Carbon nanotube technology is quickly becoming a technological area that is making an impact on the field of microelectronic devices. As the term is used herein, “integrated circuit” includes devices such as those formed on monolithic semiconducting substrates, such as those formed of group IV materials like silicon or germanium, or group III-V compounds like gallium arsenide, or mixtures of such materials. The term includes all types of devices formed, such as memory and logic, and all designs of such devices, such as MOS and bipolar. The term also comprehends applications such as flat panel displays, solar cells, and charge coupled devices.
Single-wall carbon nanotubes are quasi one-dimensional nanowires, which exhibit either metallic or semiconducting properties, depending upon their chirality and radius. Single-wall nanotubes have been demonstrated as both semiconducting layers in thin film transistors as well as metallic interconnects between metal layers.
One technology uses carbon nanotubes as an electromechanical switch for non-volatile memory devices, where the nanotubes are spin-deposited over a patterned substrate surface. The nanotubes 12 lay over trenches 14 between a first electrode 16 and a second electrode 18 of an integrated circuit 10, as depicted in FIG. 1. The device 20 is switched on by applying a bias to the second electrode 18, and switched off by removing the bias to the second electrode 18, and applying a bias to the first electrode 16.

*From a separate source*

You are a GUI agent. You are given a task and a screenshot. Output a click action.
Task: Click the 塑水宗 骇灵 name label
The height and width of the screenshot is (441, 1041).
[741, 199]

A two-terminal switching device 20 can be made by over-lapping a metal layer over a nanotube layer 12, as depicted in FIG. 2, where the metal layer is segmented into a first electrode 16 and a second electrode 18. By applying a voltage to the nanotube layer 18, a nanoscale space or cavity 14 is melted between the overlapping portions of the nanotube layer 12 and the second electrode 18, which cavity 14 becomes the switching region for the switch 20. The cavity 14 allows the distal end of the nanotube layer 12 to move freely to perform switching function.
In this method, however, the formation of the cavity 14 is not a controlled process. For example, the variation in the density of the carbon nanotube layer under the second electrode 18 can by itself lead to a wide variation in the various sizes of the cavities 14 that are formed in integrated circuits from across a substrate. Because the height of the cavity 14 determines the switching voltage of the device 20, the switching characteristics can therefore vary greatly across the substrate. Furthermore, there is no limitation in the amount of the metal that forms the second electrode 18 that can be consumed during the melting process. Continued operation of the switch 20 may result in a total consumption of the second electrode 18, and thus reduce the operation lifetime of the switch 20.
What is needed, therefore, are alternate designs for nanotube switch structures, and alternate methods for the fabrication thereof.